PHP_CodeSniffer icon indicating copy to clipboard operation
PHP_CodeSniffer copied to clipboard

[Wiki] Add more information about `parallel` option

Open jrfnl opened this issue 8 years ago • 10 comments

I've just been looking into the parallel running option a bit more and am left with some questions.

  • When should you use this option ?
  • Does it work equally well with phpcs as well as phpcbf ?
  • What things should you take into consideration when determining the amount of parallel processes to use ?
  • What can go wrong ? Are there any type of sniffs which would be incompatible with parallel processing ?
  • Any thing else which behaves differently if parallel processing is turned on ?

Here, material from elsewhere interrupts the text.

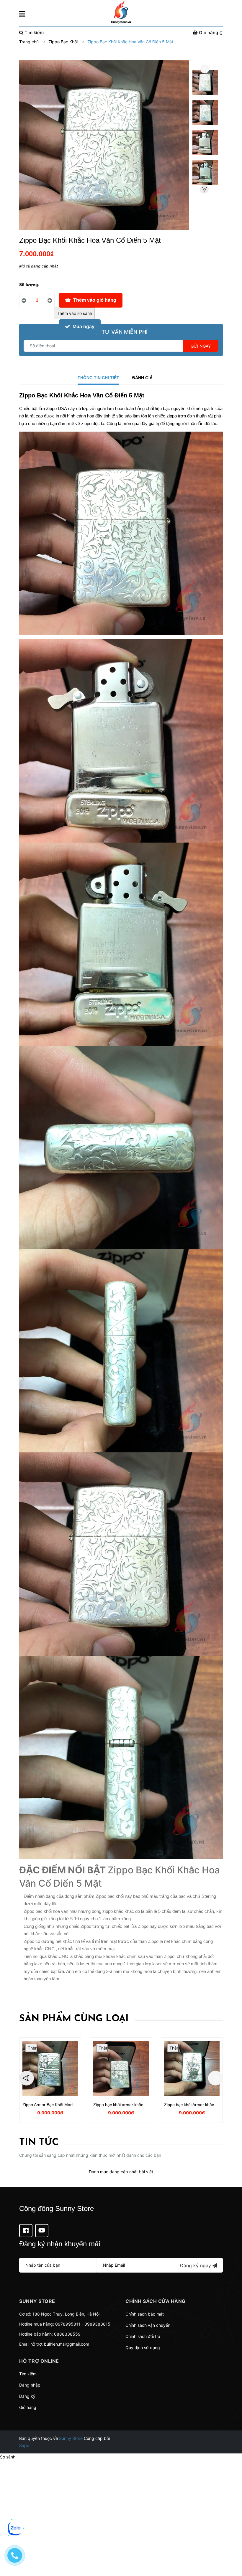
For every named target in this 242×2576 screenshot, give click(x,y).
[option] (205, 84)
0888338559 (67, 2333)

It might be useful to add a section to the Wiki Advanced Usage page about this.

jrfnl avatar Oct 21 '17 19:10 jrfnl

I just tried running PHPCS against Customize Posts and get the following results with parallel:

Processes Time
1 0m11.076s
2 0m6.577s
4 0m4.404s
8 0m3.731s
16 0m3.665s

So yeah, wow, it can really speed up processing. There is a logarithmic relationship between parallel process count and the overall time it takes.

westonruter avatar Oct 25 '17 19:10 westonruter

If you're running on a VM, remember to allocate more cores. Using --parallel=16 with 1 core, a phpcs run across WordPress took 1m38.95s. With 4 cores, it took 0m36.3s.

pento avatar Nov 28 '17 04:11 pento

When you write the output into a report the only thing you see on the console is one result for each process. That means that instead of having one output for each file you suddenly only have n outputs (where nis the number of processes up to a certain upper limit it seems).

My concrete use-case was that I set the parallel-value to 75 but only seem to have gotten 73 processes. More interestingly that was exactly the number of files within the top level of my given path… So instead of checking for the parallel-value I spent an hour debugging why phpcs is not parsing the given folder recursively…

Perhaps the output could be changed from a . or E to – lets say a P? To show that this is a process returning and not a file having issues or not…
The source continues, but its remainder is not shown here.